Lenzen went on to disavow dualism: “there are no immaterial substances”. This implies that the soul or the mind as a complex mental/psychological human property is intimately, necessarily coupled to a healthy, material brain. It also implies that “mental causation” does not mean that immaterial mind interacts with a material brain. Mental causation can only be thought as an idea or thought being a neuronal activity which in principle or in actuality can move muscles.

Towards the end, Lenzen picked up the different variants of possibilities from his introduction to apply them to the different variants of alternative actions of an individual. At the end he recounted the story of Frankfurt‘s evil neurosurgeon as a “weird” example he didn’t find very useful.
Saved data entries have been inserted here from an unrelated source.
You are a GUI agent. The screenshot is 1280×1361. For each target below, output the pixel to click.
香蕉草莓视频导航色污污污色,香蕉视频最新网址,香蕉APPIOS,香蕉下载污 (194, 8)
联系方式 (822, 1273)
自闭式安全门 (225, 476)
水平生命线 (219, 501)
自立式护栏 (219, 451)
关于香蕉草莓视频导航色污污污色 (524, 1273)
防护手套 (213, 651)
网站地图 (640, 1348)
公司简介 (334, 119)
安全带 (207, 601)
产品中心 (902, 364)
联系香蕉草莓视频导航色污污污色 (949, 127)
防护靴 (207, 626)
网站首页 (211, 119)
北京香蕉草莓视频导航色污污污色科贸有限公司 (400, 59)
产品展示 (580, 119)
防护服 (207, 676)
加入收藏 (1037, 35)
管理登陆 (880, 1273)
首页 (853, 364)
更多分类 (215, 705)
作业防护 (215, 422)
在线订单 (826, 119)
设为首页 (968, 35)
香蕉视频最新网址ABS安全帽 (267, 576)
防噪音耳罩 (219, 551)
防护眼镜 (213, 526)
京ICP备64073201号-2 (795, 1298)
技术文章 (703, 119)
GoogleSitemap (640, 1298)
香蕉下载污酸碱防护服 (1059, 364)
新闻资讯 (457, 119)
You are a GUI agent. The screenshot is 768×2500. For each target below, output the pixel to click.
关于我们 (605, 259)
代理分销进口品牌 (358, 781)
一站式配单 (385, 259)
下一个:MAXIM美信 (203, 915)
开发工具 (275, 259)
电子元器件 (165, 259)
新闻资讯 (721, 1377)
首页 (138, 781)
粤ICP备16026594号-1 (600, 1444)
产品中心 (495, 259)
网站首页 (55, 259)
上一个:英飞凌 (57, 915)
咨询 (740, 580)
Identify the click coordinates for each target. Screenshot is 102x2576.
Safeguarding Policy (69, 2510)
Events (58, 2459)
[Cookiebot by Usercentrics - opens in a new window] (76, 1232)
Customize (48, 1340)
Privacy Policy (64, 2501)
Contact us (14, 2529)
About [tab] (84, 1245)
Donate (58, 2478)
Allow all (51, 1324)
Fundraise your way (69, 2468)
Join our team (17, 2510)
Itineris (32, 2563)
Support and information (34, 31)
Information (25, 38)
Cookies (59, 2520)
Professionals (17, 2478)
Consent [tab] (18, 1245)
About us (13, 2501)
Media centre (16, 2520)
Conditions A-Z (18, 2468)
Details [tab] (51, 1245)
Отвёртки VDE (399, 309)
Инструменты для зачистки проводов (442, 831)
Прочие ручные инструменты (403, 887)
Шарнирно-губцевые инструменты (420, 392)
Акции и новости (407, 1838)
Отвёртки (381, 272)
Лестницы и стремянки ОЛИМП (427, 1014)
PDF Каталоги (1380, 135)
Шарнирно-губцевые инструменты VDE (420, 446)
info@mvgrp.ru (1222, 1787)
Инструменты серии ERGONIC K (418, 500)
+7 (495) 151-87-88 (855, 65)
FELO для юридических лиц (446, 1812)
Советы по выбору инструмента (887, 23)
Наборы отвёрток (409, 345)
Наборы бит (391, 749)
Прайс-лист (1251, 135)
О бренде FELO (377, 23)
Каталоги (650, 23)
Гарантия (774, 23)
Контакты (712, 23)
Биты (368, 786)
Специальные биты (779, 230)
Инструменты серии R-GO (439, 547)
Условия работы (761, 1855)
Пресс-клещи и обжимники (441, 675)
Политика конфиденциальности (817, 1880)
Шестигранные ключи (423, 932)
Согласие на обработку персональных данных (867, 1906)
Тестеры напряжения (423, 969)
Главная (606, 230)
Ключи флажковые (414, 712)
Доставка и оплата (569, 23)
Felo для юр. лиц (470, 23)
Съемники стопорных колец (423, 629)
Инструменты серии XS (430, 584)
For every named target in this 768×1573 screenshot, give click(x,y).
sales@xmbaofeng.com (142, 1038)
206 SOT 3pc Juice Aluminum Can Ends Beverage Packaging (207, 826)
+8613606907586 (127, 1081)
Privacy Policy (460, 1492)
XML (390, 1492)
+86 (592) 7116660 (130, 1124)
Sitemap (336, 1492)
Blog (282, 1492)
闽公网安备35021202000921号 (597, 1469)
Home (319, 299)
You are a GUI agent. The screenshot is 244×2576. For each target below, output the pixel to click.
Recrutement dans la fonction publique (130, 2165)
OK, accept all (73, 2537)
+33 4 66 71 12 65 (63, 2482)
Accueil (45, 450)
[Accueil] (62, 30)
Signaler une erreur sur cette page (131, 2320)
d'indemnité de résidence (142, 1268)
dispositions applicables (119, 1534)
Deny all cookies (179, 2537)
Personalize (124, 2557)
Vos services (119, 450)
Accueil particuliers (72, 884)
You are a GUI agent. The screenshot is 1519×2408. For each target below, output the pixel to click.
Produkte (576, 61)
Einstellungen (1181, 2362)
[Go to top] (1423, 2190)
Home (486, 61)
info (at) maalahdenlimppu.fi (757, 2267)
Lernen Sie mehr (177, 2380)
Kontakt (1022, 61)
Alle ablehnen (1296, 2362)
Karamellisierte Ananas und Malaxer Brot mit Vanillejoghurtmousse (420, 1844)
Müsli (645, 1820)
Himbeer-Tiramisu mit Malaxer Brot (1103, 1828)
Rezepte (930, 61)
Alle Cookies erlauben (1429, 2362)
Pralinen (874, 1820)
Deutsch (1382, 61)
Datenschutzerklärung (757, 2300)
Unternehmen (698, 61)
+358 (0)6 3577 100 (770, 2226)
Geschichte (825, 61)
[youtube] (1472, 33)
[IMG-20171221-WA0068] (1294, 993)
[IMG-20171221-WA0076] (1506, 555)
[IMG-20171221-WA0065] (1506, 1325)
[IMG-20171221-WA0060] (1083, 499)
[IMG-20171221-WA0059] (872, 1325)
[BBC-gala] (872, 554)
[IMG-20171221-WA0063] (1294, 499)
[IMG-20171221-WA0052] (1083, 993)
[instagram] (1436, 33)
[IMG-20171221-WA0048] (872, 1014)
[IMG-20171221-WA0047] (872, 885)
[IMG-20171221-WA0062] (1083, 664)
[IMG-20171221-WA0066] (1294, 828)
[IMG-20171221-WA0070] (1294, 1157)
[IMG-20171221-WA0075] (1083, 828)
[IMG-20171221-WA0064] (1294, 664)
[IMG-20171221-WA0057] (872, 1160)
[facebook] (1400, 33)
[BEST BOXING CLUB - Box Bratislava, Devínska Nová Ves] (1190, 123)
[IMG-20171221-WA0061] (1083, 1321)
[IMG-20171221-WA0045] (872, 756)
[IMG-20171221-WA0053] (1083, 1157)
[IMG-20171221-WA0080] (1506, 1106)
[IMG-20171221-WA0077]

Patrick Becker: Naturalizing the mind?

The final speaker for the day was a theologian and in my prejudice I expected pretty confuse magical thinking. I had no idea when he stated, how right I would be. Like some previous speakers, Becker also cited a lot of scholars (obviously a common method in the humanities) like Prinz, Metzinger, or Pauen. Pauen in particular served for the introduction of the terms autonomy and agency as necessary conditions for free will. In this context again, the false dichotomy of either chance or necessity being the only possible determinants of behavior, reared its ugly head. Becker went on to discuss Metzinger’s “Ego-Tunnel” and the concept of self as a construct of our brain, citing experiments such as the “rubber hand illusion“. It wasn’t clear to me what this example was meant to actually say. At the end of all this Becker presented a table where he juxtaposed a whole host of terms under ‘naturalization’ on one side and ‘common thought’ on the other side. The whole table looked like an arbitrary collection of false dichotomies to me and I again didn’t understand what the point of that was. He then picked ethical behavior as an example for how naturalization would lead to an abandonment of ethics. Here, again, the talk was full of false dichotomies such as: our ethics are not rational because some basic, likely evolved moral sentiments exist. As if it were impossible to combine the two. Not sure how that would be an answer to the question of his title. After ethics, he claimed that we would have to part with love and creativity as well if we naturalized the mind. None of what he talked about appeared even remotely coherent to me, nor did I understand how he came up with so many arbitrary juxtapositions of seemingly randomly collected terms and concepts. Similar to creationists, he posits that our empirically derived world-view is just a belief system – he even used the German word ‘Glaube’ which can denote both faith and belief. As if all of this wasn’t bad enough, at the very end, as a sort of conclusion or finale of this incoherent rambling, he explicitly juxtaposed (again!) the natural sciences and religion as equivalent, yet complementary descriptions of the world.